> [WHAT NEEDS TO BE DONE] Could you copy out, word for word, the lines starting with the one that contains "Where should I" and going on through the final line below?

□ □ □

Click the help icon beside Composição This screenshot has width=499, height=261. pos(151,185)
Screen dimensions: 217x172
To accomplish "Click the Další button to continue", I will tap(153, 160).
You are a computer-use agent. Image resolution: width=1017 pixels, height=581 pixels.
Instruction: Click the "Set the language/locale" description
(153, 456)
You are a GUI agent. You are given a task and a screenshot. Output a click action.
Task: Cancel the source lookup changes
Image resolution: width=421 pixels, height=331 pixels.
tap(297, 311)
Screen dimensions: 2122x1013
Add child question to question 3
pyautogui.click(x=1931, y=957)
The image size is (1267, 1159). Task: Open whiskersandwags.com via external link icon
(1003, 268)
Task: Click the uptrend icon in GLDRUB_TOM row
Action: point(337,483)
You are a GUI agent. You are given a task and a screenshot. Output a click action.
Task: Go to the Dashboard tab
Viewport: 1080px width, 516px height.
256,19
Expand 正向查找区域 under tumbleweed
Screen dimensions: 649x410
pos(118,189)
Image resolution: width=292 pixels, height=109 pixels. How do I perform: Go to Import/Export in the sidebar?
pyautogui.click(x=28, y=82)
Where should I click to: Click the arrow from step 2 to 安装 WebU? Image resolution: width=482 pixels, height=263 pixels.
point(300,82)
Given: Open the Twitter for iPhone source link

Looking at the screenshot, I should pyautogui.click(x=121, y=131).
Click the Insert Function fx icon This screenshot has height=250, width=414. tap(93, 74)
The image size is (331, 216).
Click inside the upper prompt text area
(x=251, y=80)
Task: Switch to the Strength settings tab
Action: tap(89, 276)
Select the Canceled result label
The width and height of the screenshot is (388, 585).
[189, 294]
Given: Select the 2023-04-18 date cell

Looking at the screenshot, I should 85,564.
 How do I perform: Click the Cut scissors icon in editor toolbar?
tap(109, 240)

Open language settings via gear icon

□ □ □

> [SOLUTION TO THE PROBLEM]
Where should I click to: Click the arrow from step 2 to 安装 WebU? Image resolution: width=482 pixels, height=263 pixels.
point(300,82)
Given: Open the Twitter for iPhone source link

Looking at the screenshot, I should pyautogui.click(x=121, y=131).
Click the Insert Function fx icon This screenshot has height=250, width=414. tap(93, 74)
The image size is (331, 216).
Click inside the upper prompt text area
(x=251, y=80)
Task: Switch to the Strength settings tab
Action: tap(89, 276)
Select the Canceled result label
The width and height of the screenshot is (388, 585).
[189, 294]
Given: Select the 2023-04-18 date cell

Looking at the screenshot, I should 85,564.
 How do I perform: Click the Cut scissors icon in editor toolbar?
tap(109, 240)

Open language settings via gear icon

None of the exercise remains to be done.